Session Manager is a fully managed AWS system manager service, which allows you to connect your EC2 instances with temporary credentials and we can launch the servers without key pair and no SSH port in the security group.
In order to access EC2 instances we use the session manager, the instances must be running with an SSM agent installed and the operating system should be support SSM agent and also the EC2 instance should have AmazonSSMManagedCore privileges so that we can connect to the server through session manager without key pair and SSH port.
If you are using Amazon Linux 2, your SSM agent is already running and if you use Redhat or Ubuntu you should make sure that your SSM agent is already installed and The session manager basically supports Linux, Windows Server, and Raspbian. We can connect public servers and private servers through Session manager but we cannot connect to the database servers because the database servers subnets do not have a NAT gateway. if you want to use a session manager no need to maintain the key and rotate the keys
Prerequisites for Using Session Manager
Now let’s see these processes in action.
Navigate to IAM console and click on ‘Role’.
Then click on ‘Create role’.
Now, select EC2 to call your AWS services on your behalf and click on the ‘Next permission’ button.
Then select the policy which you want to give to the role to and click on ‘Next: Tags’.
Enter your tags and click on ‘Review’.
Enter a role name and description, then click on create the role.

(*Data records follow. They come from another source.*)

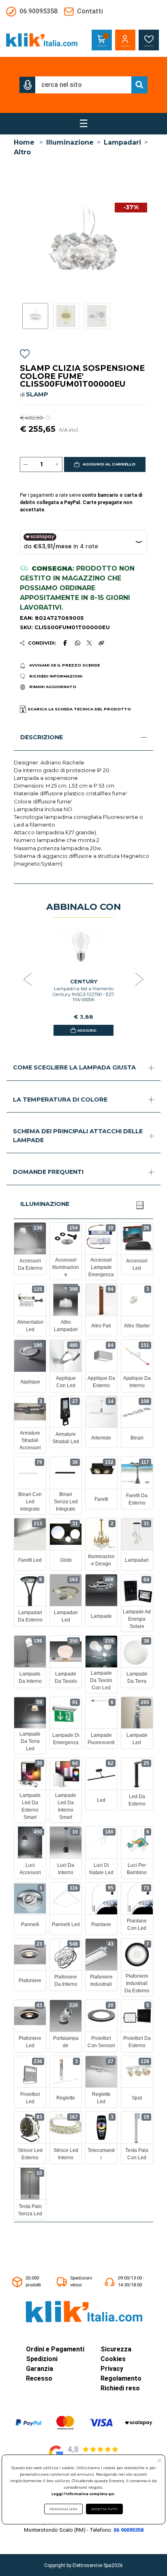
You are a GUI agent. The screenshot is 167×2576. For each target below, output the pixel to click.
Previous (27, 980)
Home (24, 142)
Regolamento (121, 2378)
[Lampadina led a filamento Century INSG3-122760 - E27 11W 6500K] (83, 948)
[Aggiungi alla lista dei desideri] (25, 355)
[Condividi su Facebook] (65, 643)
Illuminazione (70, 142)
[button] (27, 85)
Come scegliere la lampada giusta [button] (74, 1067)
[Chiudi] (139, 1205)
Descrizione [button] (41, 737)
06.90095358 (128, 2530)
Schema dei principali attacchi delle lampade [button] (78, 1136)
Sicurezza (116, 2349)
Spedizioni (42, 2359)
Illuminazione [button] (44, 1204)
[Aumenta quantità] (56, 464)
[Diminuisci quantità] (25, 464)
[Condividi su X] (89, 643)
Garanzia (39, 2369)
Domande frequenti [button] (48, 1171)
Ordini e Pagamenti (55, 2349)
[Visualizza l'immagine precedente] (144, 247)
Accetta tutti (104, 2509)
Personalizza (63, 2509)
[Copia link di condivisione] (101, 643)
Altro (22, 152)
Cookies (113, 2359)
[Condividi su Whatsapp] (77, 643)
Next (139, 980)
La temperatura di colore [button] (60, 1099)
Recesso (39, 2378)
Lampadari (122, 142)
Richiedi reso (120, 2388)
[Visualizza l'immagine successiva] (23, 247)
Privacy (112, 2369)
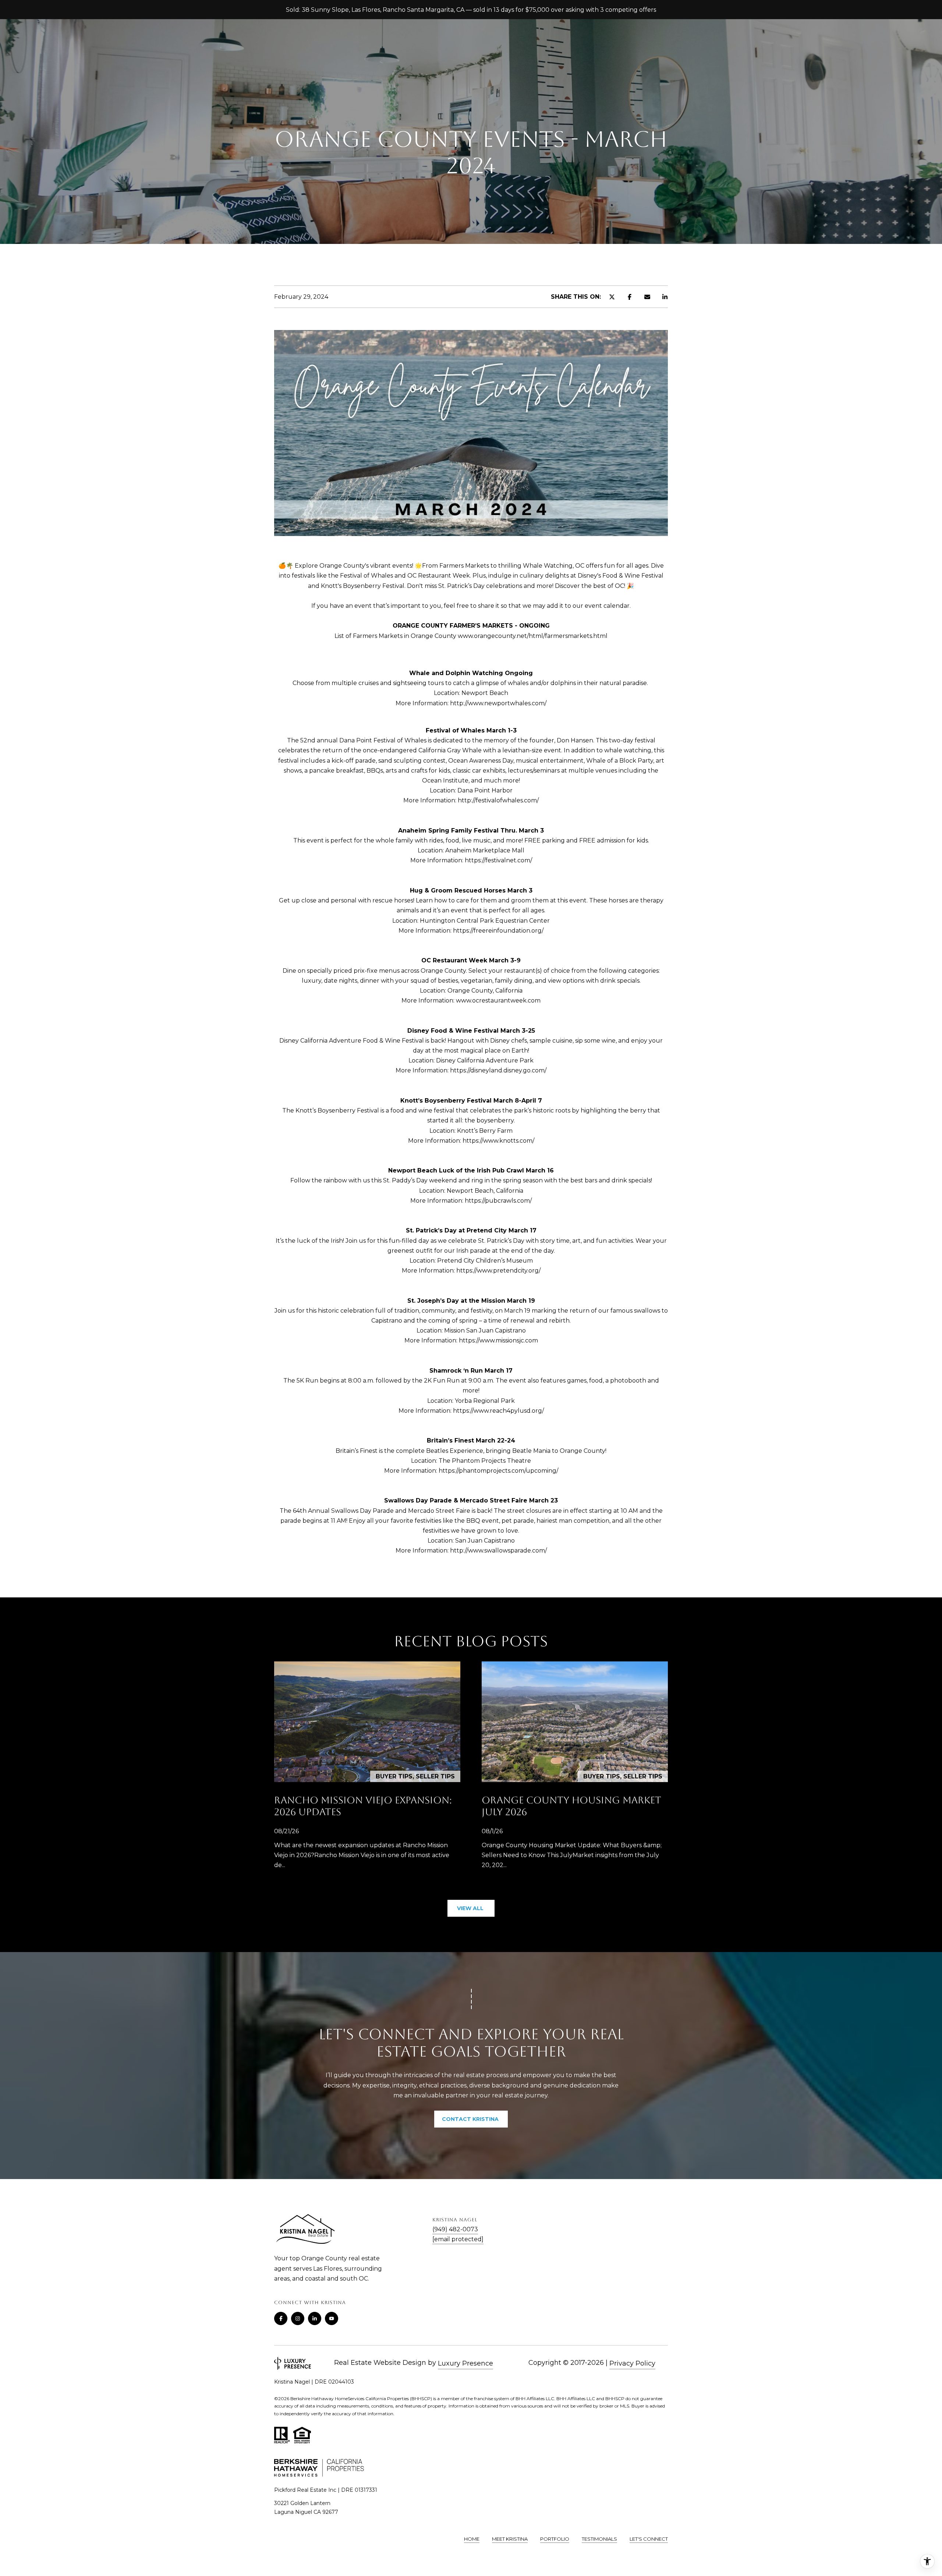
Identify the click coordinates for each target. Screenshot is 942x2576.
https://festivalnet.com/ (498, 860)
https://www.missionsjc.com (498, 1340)
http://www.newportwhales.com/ (498, 703)
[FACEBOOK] (280, 2318)
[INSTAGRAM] (297, 2318)
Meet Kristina (510, 2539)
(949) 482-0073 (455, 2229)
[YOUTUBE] (331, 2318)
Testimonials (599, 2539)
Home (471, 2539)
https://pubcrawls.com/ (498, 1200)
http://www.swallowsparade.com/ (498, 1550)
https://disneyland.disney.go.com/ (498, 1070)
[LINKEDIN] (314, 2318)
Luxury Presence (465, 2363)
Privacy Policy (632, 2363)
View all (471, 1908)
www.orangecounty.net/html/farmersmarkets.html (533, 635)
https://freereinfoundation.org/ (498, 930)
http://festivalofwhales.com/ (498, 800)
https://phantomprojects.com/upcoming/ (498, 1470)
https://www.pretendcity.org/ (498, 1270)
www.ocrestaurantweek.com (498, 1000)
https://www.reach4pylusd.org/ (498, 1410)
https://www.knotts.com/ (498, 1140)
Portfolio (554, 2539)
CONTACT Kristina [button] (471, 2119)
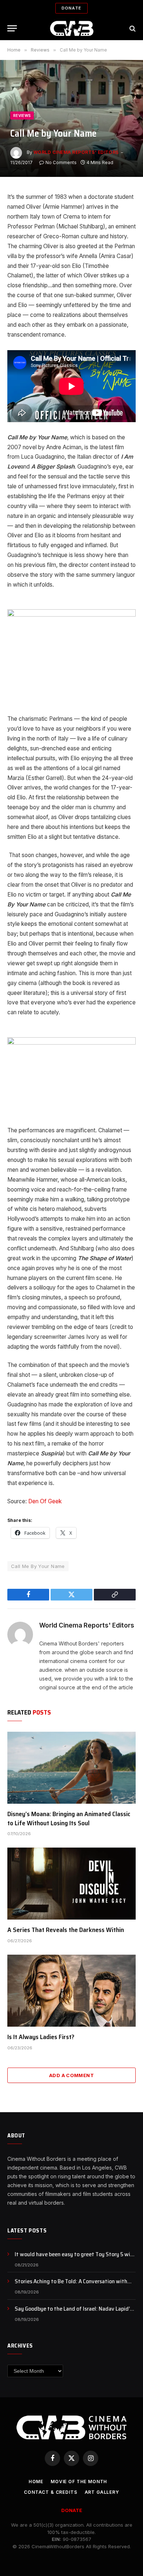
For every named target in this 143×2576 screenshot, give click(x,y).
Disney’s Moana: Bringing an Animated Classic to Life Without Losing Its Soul (68, 1818)
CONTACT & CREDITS (50, 2492)
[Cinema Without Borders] (71, 28)
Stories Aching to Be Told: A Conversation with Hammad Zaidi (71, 2285)
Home (36, 2481)
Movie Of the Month (79, 2481)
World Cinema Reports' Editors (76, 152)
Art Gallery (102, 2492)
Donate (71, 8)
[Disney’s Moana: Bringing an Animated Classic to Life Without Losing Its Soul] (71, 1768)
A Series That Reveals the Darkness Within (65, 1930)
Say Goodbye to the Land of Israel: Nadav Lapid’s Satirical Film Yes (73, 2313)
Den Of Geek (45, 1501)
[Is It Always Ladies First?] (71, 1991)
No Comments (61, 162)
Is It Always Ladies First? (40, 2037)
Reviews (22, 115)
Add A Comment (71, 2075)
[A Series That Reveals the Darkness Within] (71, 1884)
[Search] (132, 28)
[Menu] (12, 28)
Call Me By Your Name (38, 1566)
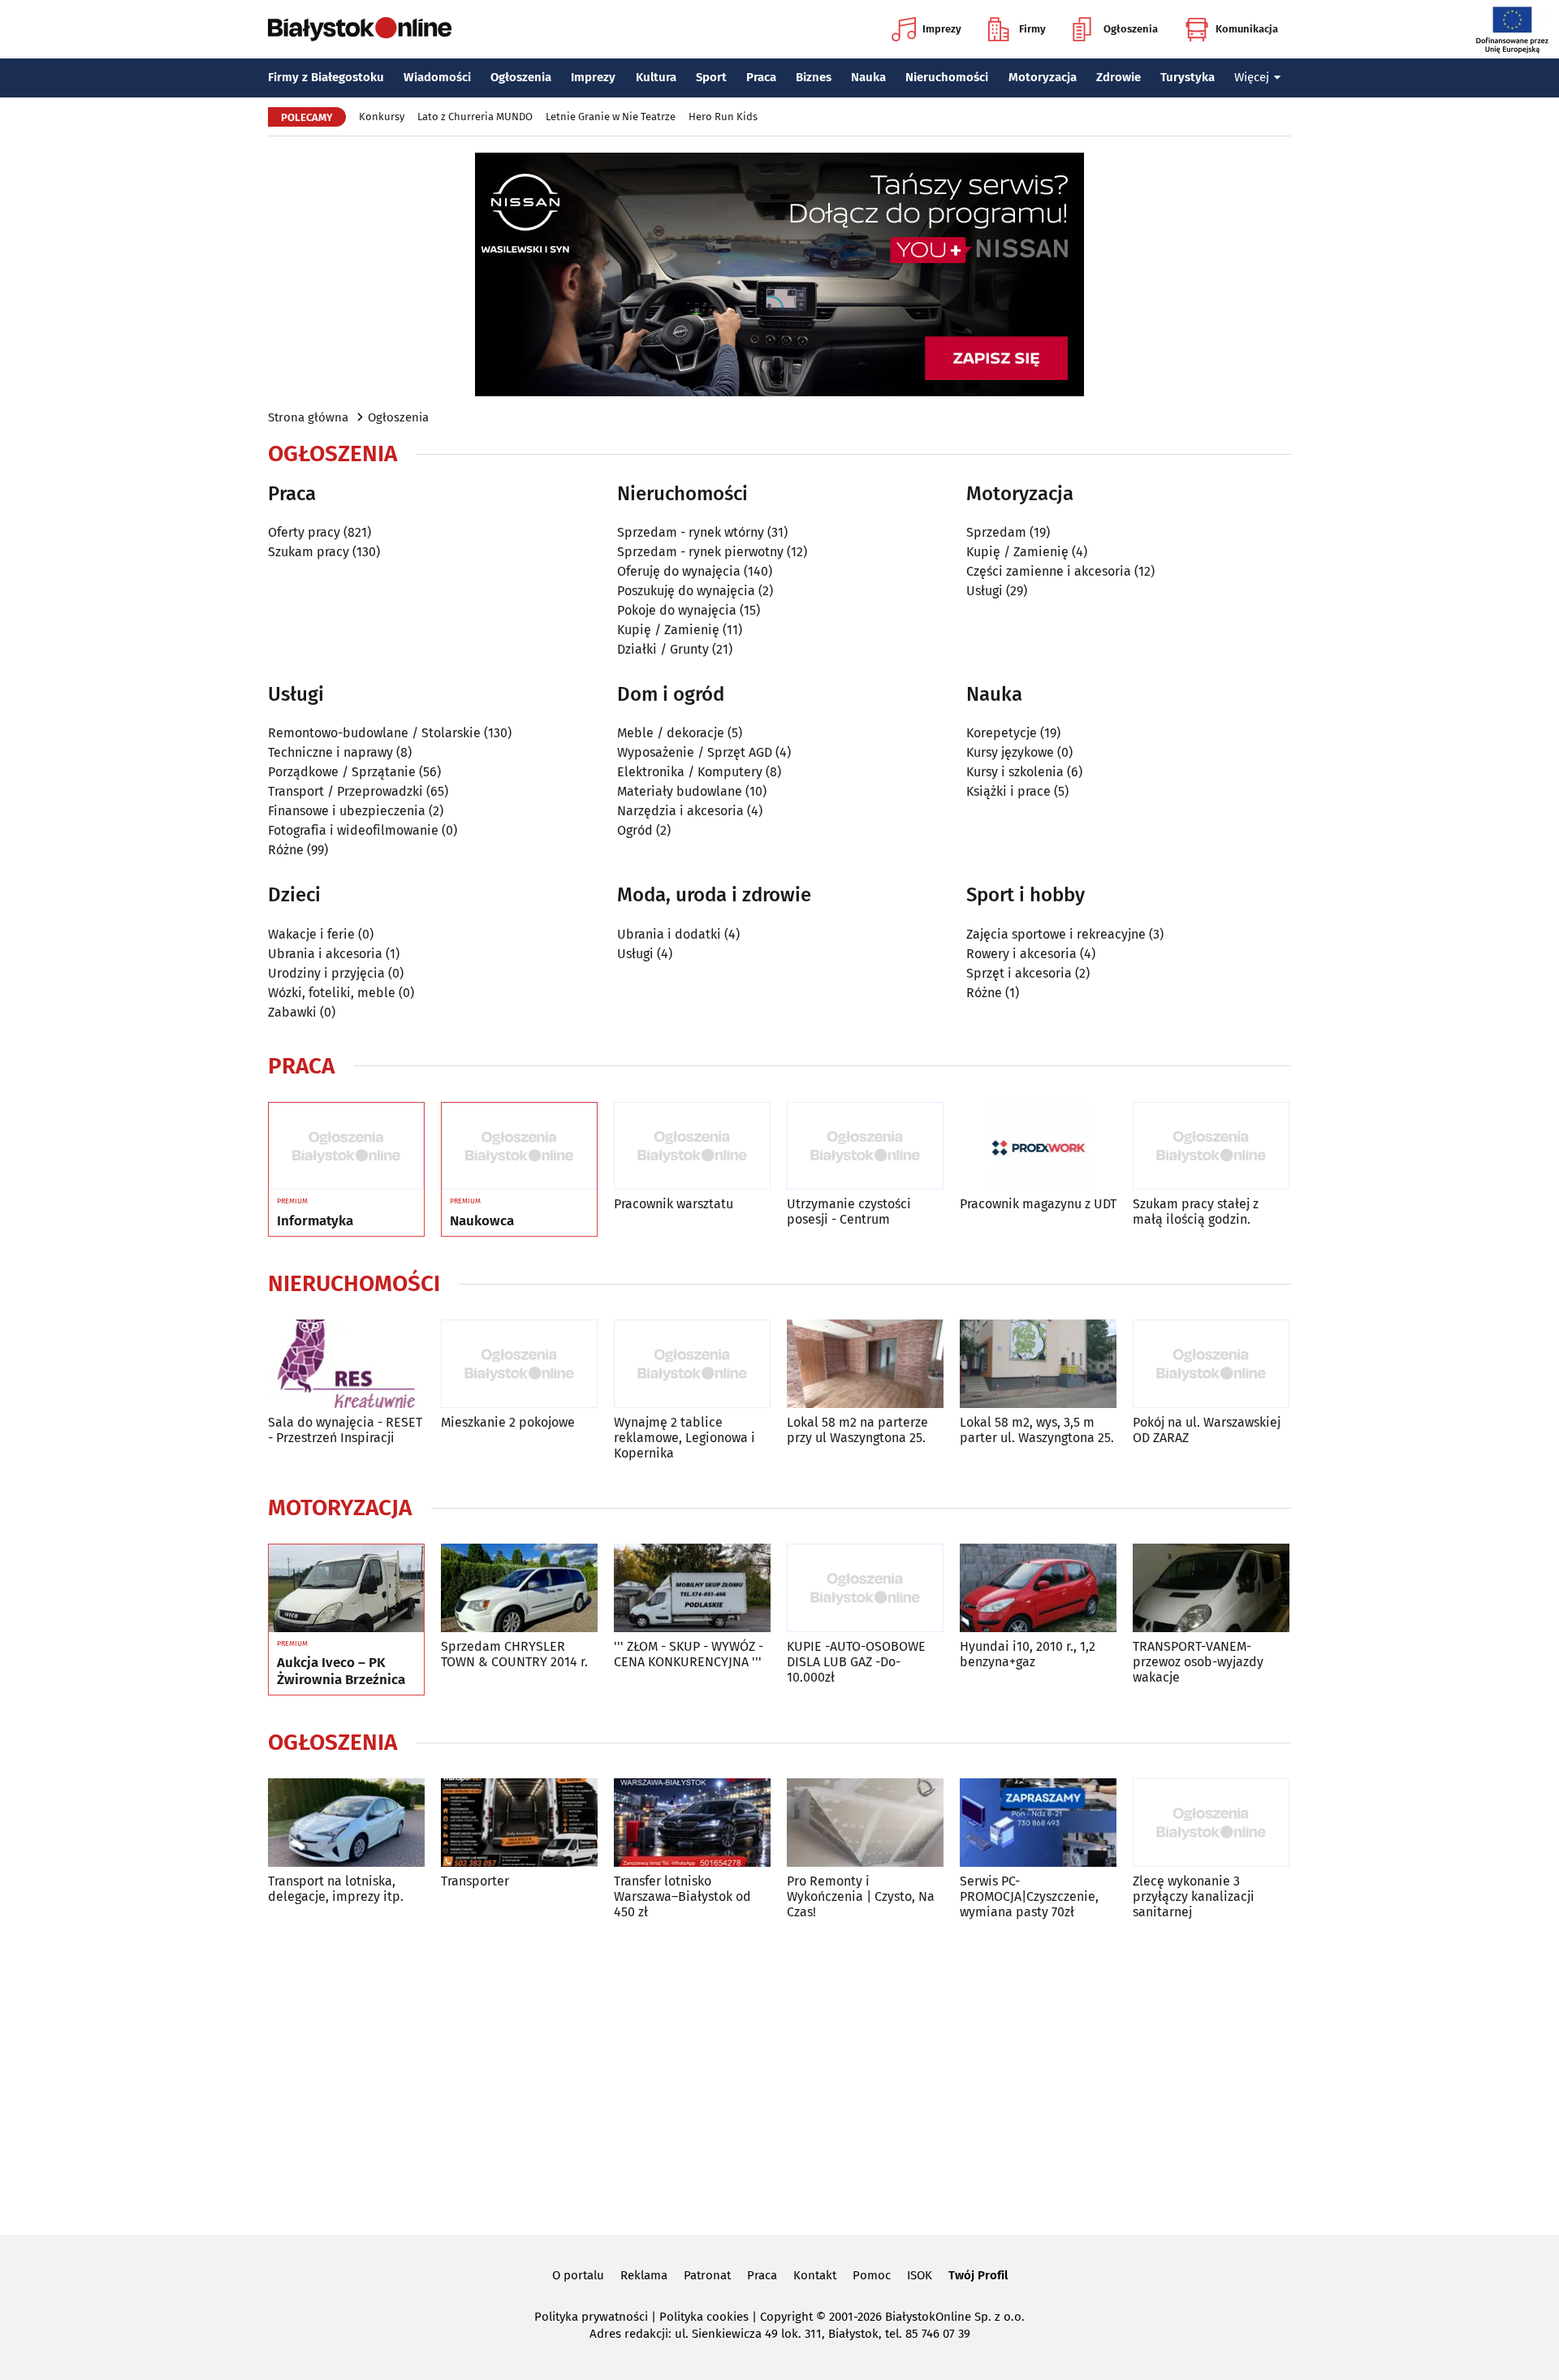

After this launch an EC2 instance without a key pair or SSH port and attach the created IAM role to an EC2 instance, select an instance then go to Actions → Instance Settings → Attach/Replace IAM Role and attach a Role.
Click on Attach/Replace IAM Role options, you may directly add Amazon EC2 Role for SSM policy role to an instance like the image below.
We will be logging into the server using Session Manager using assigned SSM permissions and the SSM agent installed. Please follow the following process to login to the server.
Navigate to Systems Manager console and go to the Session Manager section on the left pane of the window.
After clicking on Session manager we would be navigated to the session manager as shown below. Please select the start session and you would see a list of instances that are having SSM agent installed and SSM permissions assigned.
Then click on the start session.
Select the instance that you wish to log in to and click on the start session and then you will be logged in as SSM-user.
To check if you are logged into the server, you can use ifconfig. You can also cross-check the private IP address of your server along with the IP address used to log in.
There are some minor restrictions when using AWS Session Manager over SSH. The most important one being that you cannot transfer files with AWS Session Manager. To get around this issue though, you can leverage an S3 bucket and the AWS CLI to swap data. It’s not quite the same as using SCP of course.
Using AWS Session Manager instead of SSH allows you to simplify authentication, authorization, networking, as well as optimize your audit logs for administrator sessions on EC2 instances for security and compliance regulations.
If you are looking for immutable virtual machines and only need remote access for debugging then say goodbye to SSH and leverage AWS Session Manager as your alternative.